▸ **Description of the task**
Work out the number of lines in the listing below that include "computer", and answer with it alone.

▸ **Source information**
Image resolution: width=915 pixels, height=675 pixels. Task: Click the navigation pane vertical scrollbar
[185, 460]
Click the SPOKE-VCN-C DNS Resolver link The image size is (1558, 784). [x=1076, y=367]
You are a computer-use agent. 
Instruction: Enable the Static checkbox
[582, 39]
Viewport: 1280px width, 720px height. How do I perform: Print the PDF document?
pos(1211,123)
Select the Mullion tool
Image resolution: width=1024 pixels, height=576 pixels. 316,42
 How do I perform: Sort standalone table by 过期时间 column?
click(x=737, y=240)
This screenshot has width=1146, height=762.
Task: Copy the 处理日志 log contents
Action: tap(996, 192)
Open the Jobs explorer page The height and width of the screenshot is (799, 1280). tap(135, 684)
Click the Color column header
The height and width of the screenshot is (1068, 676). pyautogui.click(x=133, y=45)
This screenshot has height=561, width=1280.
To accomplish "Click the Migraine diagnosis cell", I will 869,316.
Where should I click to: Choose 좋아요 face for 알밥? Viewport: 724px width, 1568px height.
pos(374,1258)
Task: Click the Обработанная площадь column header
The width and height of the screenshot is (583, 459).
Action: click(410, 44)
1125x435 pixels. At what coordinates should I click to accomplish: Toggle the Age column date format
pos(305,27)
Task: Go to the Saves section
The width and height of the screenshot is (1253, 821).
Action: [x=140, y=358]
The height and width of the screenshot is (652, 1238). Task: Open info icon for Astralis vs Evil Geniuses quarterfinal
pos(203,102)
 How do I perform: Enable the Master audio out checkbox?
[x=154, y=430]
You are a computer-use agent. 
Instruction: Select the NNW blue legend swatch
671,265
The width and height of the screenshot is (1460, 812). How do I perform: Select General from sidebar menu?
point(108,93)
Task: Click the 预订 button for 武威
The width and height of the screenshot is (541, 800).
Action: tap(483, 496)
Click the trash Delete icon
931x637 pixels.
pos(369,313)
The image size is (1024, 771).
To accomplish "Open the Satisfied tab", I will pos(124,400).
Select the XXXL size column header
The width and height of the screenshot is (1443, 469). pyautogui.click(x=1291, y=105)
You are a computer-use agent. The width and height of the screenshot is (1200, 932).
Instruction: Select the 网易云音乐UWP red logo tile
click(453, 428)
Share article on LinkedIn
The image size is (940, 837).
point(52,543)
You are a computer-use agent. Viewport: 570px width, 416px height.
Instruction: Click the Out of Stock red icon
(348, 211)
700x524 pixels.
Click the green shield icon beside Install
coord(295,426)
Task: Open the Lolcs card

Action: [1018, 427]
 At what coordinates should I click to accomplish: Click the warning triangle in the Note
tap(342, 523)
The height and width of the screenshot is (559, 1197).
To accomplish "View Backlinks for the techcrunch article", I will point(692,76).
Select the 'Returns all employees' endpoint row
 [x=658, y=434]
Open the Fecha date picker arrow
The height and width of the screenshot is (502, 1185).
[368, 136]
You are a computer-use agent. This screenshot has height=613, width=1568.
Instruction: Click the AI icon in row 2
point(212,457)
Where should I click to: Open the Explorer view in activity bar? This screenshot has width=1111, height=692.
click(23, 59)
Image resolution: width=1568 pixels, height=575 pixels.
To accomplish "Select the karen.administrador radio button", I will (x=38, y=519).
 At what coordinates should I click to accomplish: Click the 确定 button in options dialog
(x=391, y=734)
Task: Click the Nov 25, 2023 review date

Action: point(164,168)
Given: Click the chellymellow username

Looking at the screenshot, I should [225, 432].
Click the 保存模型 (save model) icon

▸ **Response**
5